### To do
[A] According to the text on the SEC study of unregistered offerings, how many Regulation D offerings were reported on Form D filings in 2014?
[B] Continue the text on the SEC study of unregistered offerings from the point where it ends.

SEC Study On Unregistered Offerings

In October 2015, the SEC Division of Economic and Risk Analysis issued a white paper study on unregistered securities offerings from 2009 through 2014 (the “Report”). The Report provides insight into what is working in the private placement market and has been on my radar as a blog since its release, but with so many pressing, timely topics to write about, I am only now getting to this one. The SEC Report is only through 2014; however, at the end of this blog, I have provided supplemental information from another source related to PIPE (private placements into public equity) transactions in 2015.

Private offerings are the largest segment of capital formation in the U.S. markets. In 2014 private offerings raised more than $2 trillion. The SEC study used information collected from Form D filings to provide insight into the offering characteristics, including types of issuers, investors and financial intermediaries that participate in offerings. The Report focuses on Regulation D offerings and in particular Rules 504, 505, 506(b) and 506(c).

A summary of the main findings in the Report includes:

  • In 2014, there were 33,429 Regulation D offerings reported on Form D filings, accounting for more than $1.3 trillion raised.
  • Issuers in non-financial industries reported raising $133 billion in 2014. Among financial issuers, hedge funds raised $388 billion, private equity funds raised $316 billion and non-pooled investment funds (such as banks, insurance companies and investment banks) raised $375 billion.
  • Foreign issuers accounted for 20% of the 2014 total. Most foreign issuers are based on Canada, the Cayman Islands or Israel.
  • Rule 506 accounts for 99% of all private offerings. Rule 506 was used 97% of the time for offerings below the Rule 504 and 505 limits, showing that Rule 506 is preferred regardless of the amount of the offering (I believe this is firmly as a result of the state law pre-emption in a 506 offering).
  • Since the effectiveness of Rule 506(c) on September 23, 2013, allowing for general solicitation and advertising, only a small portion of raises – i.e., 2% of the total or $33 billion – relied on this exemption.
  • Capital raised through private markets correlates with the strength of public markets. The strength of the private market is closely tied to the health of the public market.
  • The median offer size of non-financial issuers is less than $2 million, indicating that small businesses rely on private, unregistered offerings the most.
  • Approximately 301,000 investors participated in Regulation D offerings during 2014. A large majority of these investors participated in offerings by non-financial issuers (presumably because financial issuers relied on a small number of institutional investors). Non-accredited investors participated in only 10% of the offerings.

Background on private offerings

All offers and sales of securities must be either registered under the Securities Act of 1933, as amended (“Securities Act”) or made in reliance on an available exemption from registration. Public offerings generally must always be registered (with the exception of a Rule 506(c) offering) and private offerings can generally be completed in reliance on an exemption. The private offering rules have various investor restrictions (limits on sales to unaccredited investors), information requirements and/or offering limits to balance the competing directives of the SEC to assist with capital formation and protect investors.

### Dataset

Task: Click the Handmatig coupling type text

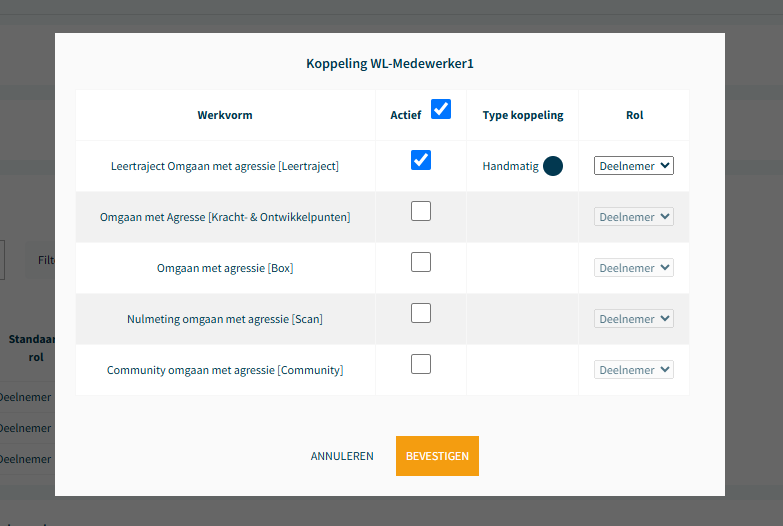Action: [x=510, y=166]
...
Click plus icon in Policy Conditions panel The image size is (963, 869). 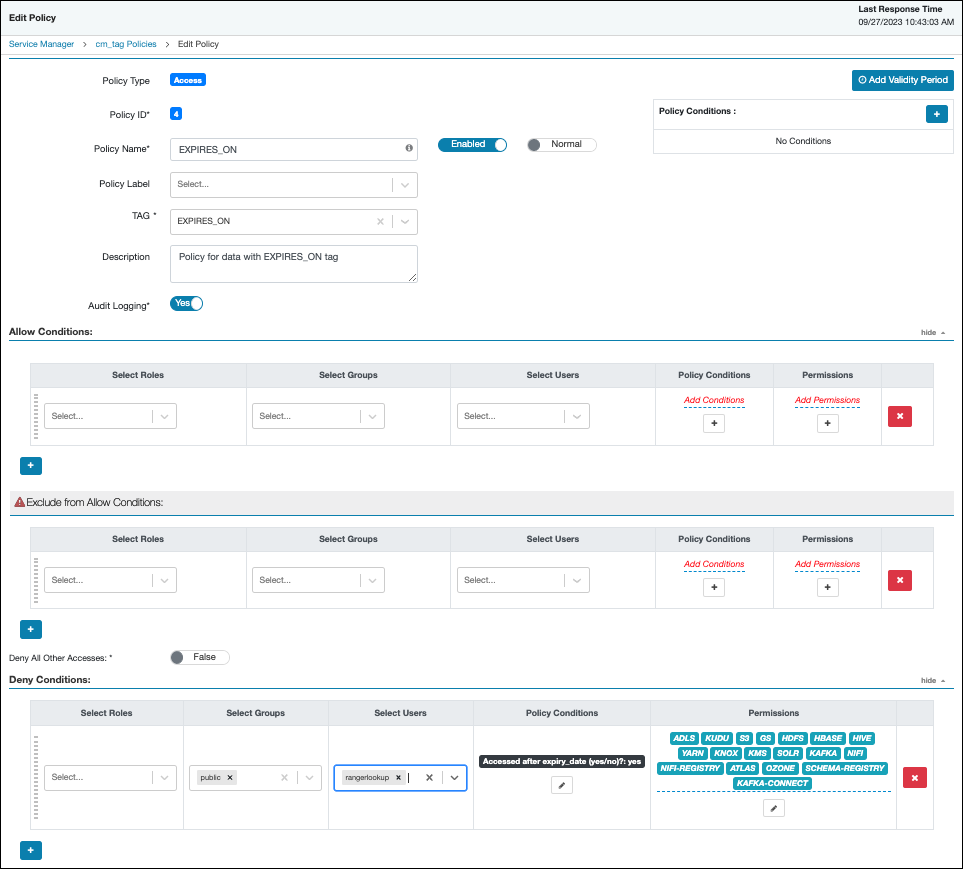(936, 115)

### Responses to the tasks
[A] 33,429

[B]
The exemptions for private offerings are found in Sections 3 and 4 of the Securities Act. In particular, most private offerings are governed by Sections 4(a)(2), 3(b) and 3(a)(11) of the Securities Act. Rules 506(b) and 506(c) of Regulation D, Regulation S and 144A provide safe harbors under Section 4(a)(2). Section 3(b) provides the authority for Rules 504 and 505 of Regulation D. Section 3(a)(11) provides statutory authority for intrastate offerings.

Even after the JOBS Act, private offerings remain the biggest source of capital formation for small and emerging companies, which companies are the largest source for creating new jobs, driving innovation and accelerating economic growth. At $1.3 trillion raised in 2014, private offerings represented more than what was raised in public equity and debt offerings combined.

From 2009 – 2014, there were more than 64,000 offerings by small businesses with a median offer size of less than $2 million. Only 21% of private offerings reported using a financial intermediary such as a broker-dealer. For those that did use such a placement agent, the average commission size was 5%.

Although the Report was issued in October 2015, it only examines the private offering market through 2014. The Report indicates that the vast majority of offerings are completed under Rule 506(b) with Rule 506(c) being only a very small percentage.

The analysis in the Report takes into consideration factors that may affect an issuer’s choice of private offering exemption, including pre-emption of state securities laws, ability to advertise, ability to sell to non-accredited investors, limits on amount of capital raise, geographical constraints, and levels of required disclosure. The Report is organized by discussions on the overall private offering market; capital formation in the market for Regulation D offerings and characteristics of market participants. This blog maintains that order of discussion.

The size of the private offerings market

The SEC Report does not give complete information on the size of the private offerings market. The information in the Report is based on Form D filings, which does not necessarily include offerings relying on straight Section 4(a)(2) or Regulation S as neither of these require a Form D filing. Moreover, many issuers that rely on Regulation D neglect to file a Form D and accordingly, the market size is somewhat larger than as stated in the SEC report.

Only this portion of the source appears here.